The brute force way is to iterate on the original array, and in each iteration, iterate on the result array, compare the value to the first value in each subarray; if equal to it, add its index there. If not equal to the first value of any of the subarrays, create a new subarray and put its index there. Code for this in python would be something like:
resultArray=[]
for i in range(0,len(givenArray)):
flag=0
for j in range(0,len(resultArray)):
if(givenArray[i]==givenArray[resultArray[j][0]]):
resultArray[j].append(i)
flag=1
if(flag==0):
resultArray.append([i])
This solution has a complexity of O(n^2).

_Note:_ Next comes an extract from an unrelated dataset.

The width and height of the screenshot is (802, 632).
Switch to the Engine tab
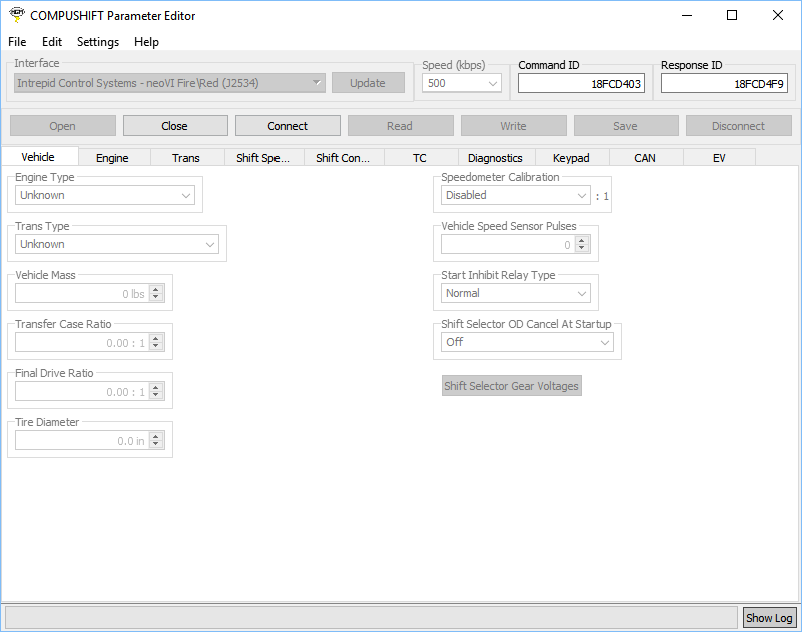pyautogui.click(x=112, y=158)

Can this be done at a better complexity? How? Ideas and python code would be highly appreciated! Thanks a lot in advance!
Aly
You could use a defaultdict and enumerate to do this in linear time:
from collections import defaultdict
result = defaultdict(list)
for i, n in enumerate(givenArray):
result[n].append(i)
# {50: [0, 2], 20: [1, 3], 40: [4]}
result = [*result.values()]
# [[0, 2], [1, 3], [4]]
Note however, that your example has int values and not float. floats are less well-behaved as dictionary keys as they might be subject to rounding or precision errors, especially if they are results of some sort of calculations.